Brown ground beef and season with salt and pepper (fresh ground if available) to taste. Drain. Place in large pot. Add remaining ingredients. Bring to a boil, reduce heat and simmer for 10 minutes. Use tomato juice to thin out to desired consistency.
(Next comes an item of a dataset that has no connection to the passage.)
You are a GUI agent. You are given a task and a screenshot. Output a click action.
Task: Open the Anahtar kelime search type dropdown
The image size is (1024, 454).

Note: As an option I usually add diced canned green chilies, 2-3 small cans, and offer fresh chopped onions and grated cheddar as an optional topping.

Green Chili Cornbread
A wonderful accompaniment to chili on those cold winter nights.

1 ½ cups buttermilk
1 4oz. Can diced green chilies
2 cloves garlic, minced
1 large onion, diced
2 large eggs
1 cup sharp cheddar cheese, grated
2 tsp sugar
1 tbl. baking soda
1 tsp. baking powder
1 tsp. salt
1 cup yellow cornmeal
1 cup white flour

Preheat oven to 400 degrees. Put buttermilk, chilies, onion, and garlic in saucepan and cook over low heat for 5-6 minutes, stirring often. Let cool for 15 minutes. Beat in eggs and add cheese. Mix together dry ingredients. Fold in wet ingredients and mix with a wooden spoon until blended. Try not to overdo the mixing so the batter stays light. Pour into a greased 1 ½ quart baking dish and bake 40-45 minutes or until golden brown. Test with a toothpick in center of dish. Cornbread is ready when toothpick comes out clean. Enjoy!!

Brownies

Finger Licking Brownies

½ cup canola oil
1 cup white sugar
1 tsp. vanilla extract
2 eggs
1/3 cup unsweetened cocoa powder
¼ tsp. baking powder
¼ tsp. salt
½ cup all purpose flour
½ cup chopped walnuts (optional)

Preheat oven to 350 degrees. Grease a 9X9-inch baking pan.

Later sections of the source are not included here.